The Greek Coast Guard recovered the bodies of 34 migrants, including 15 children, on Sunday in the Aegean Sea after their wooden boat flipped over in strong winds as it attempted the short but often perilous crossing from nearby Turkey.

Four babies and 11 young children -- six boys and five girls -- were among those on the stricken wooden boat when it sank off the island of Farmakonisi.

Eight of the victims were found by coastguard frogmen in the hold of the boat.

Rescuers, who were alerted shortly before dawn by a resident of Farmakonisi, found most of the bodies floating near the wreck.

The victims’ nationalities were not immediately known.

A total of 34 people were found dead, while another 68 were plucked alive from the sea and a further 30 managed to swim to safety on a beach on the island, according to latest coastguard figures.

The exact number of those aboard remains unknown but the ANA said the boat was overcrowded and went down because of high winds in the area.

A Greek navy ship was taking the bodies to Rhodes while the survivors were being transported to Leros.

After nightfall, Coast Guard vessels continued to scour the area for survivors. Rescuers were also searching for four children who had been missing since Saturday after their boat capsized off the island of Samos, north of Farmakonisi.

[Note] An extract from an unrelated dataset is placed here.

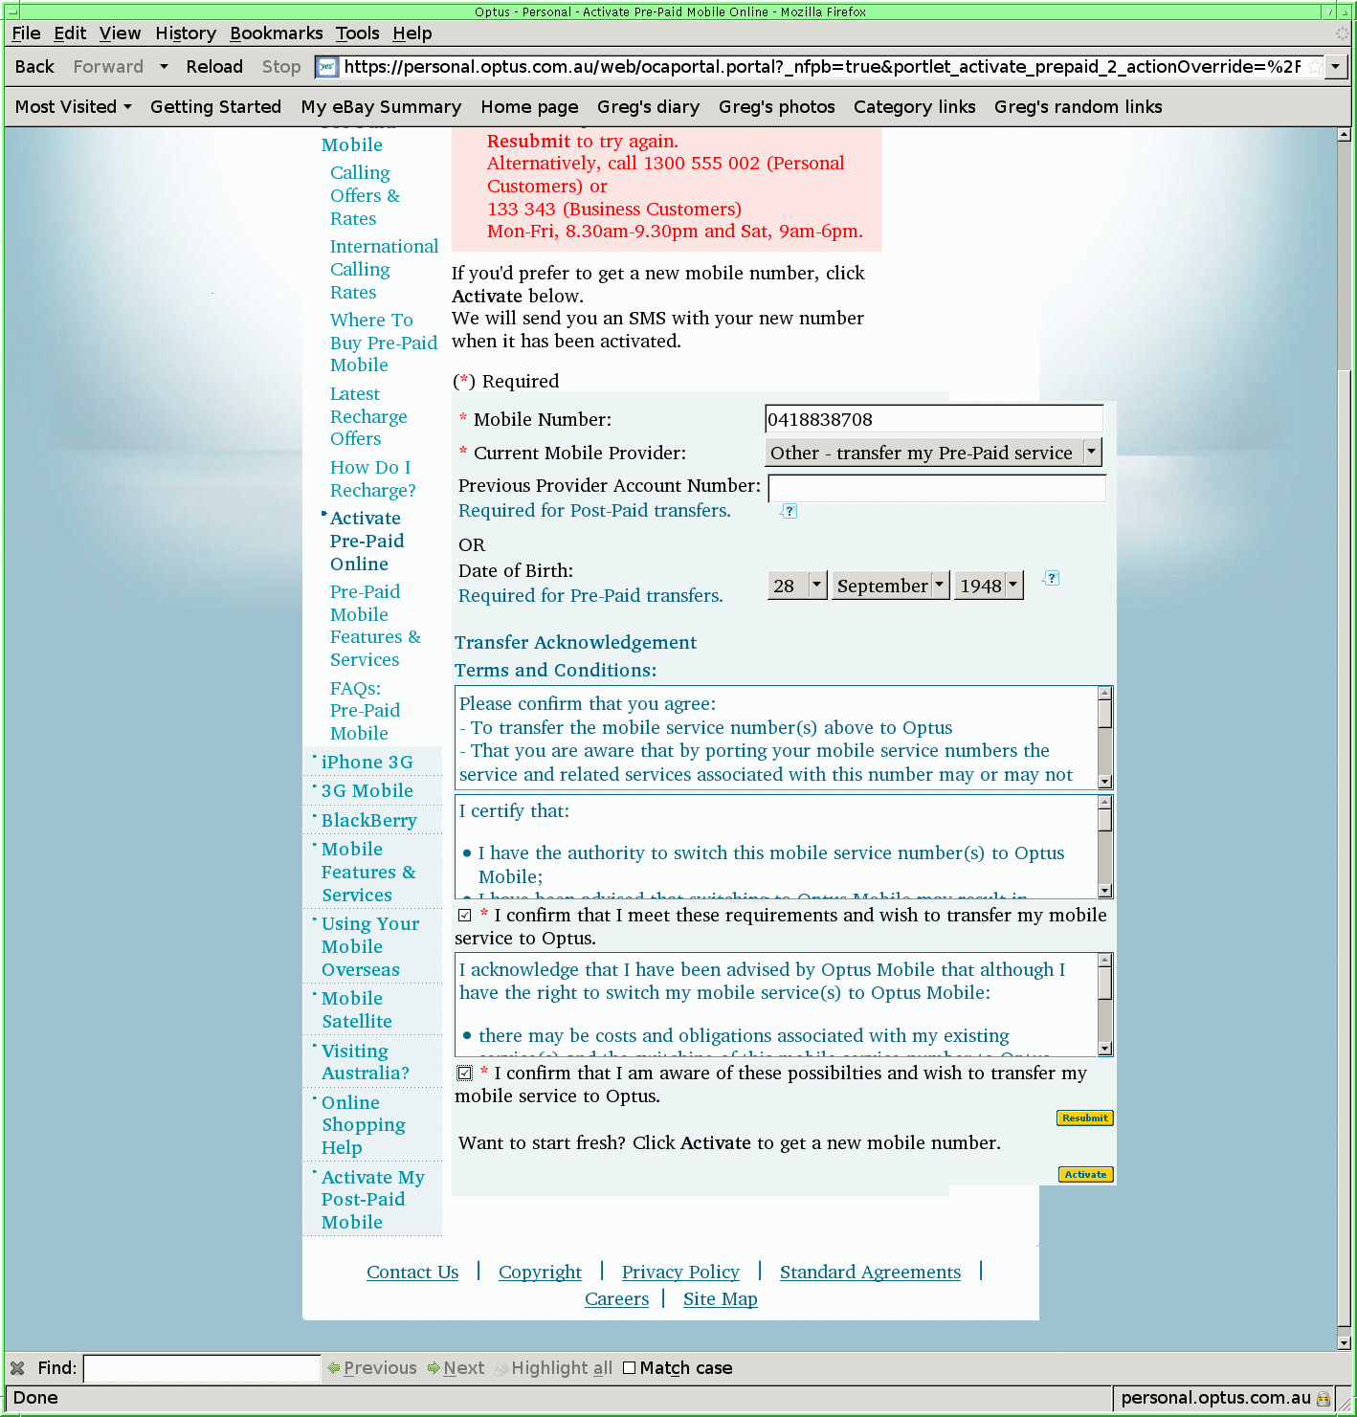Click the site favicon in the address bar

The coastguard was also still searching on Sunday for four children missing after another boat capsized on Saturday off Samos, a Greek island just off the Turkish coast.

The latest tragedies follow the death of a Syrian toddler whose lifeless body was photographed washed up on a Turkish beach last week, becoming a heartwrenching symbol of the plight of refugees fleeing war.

The International Organisation for Migration has said more than 430,000 migrants and refugees had crossed the Mediterranean to Europe so far in 2015, with 2,748 dying or going missing en route.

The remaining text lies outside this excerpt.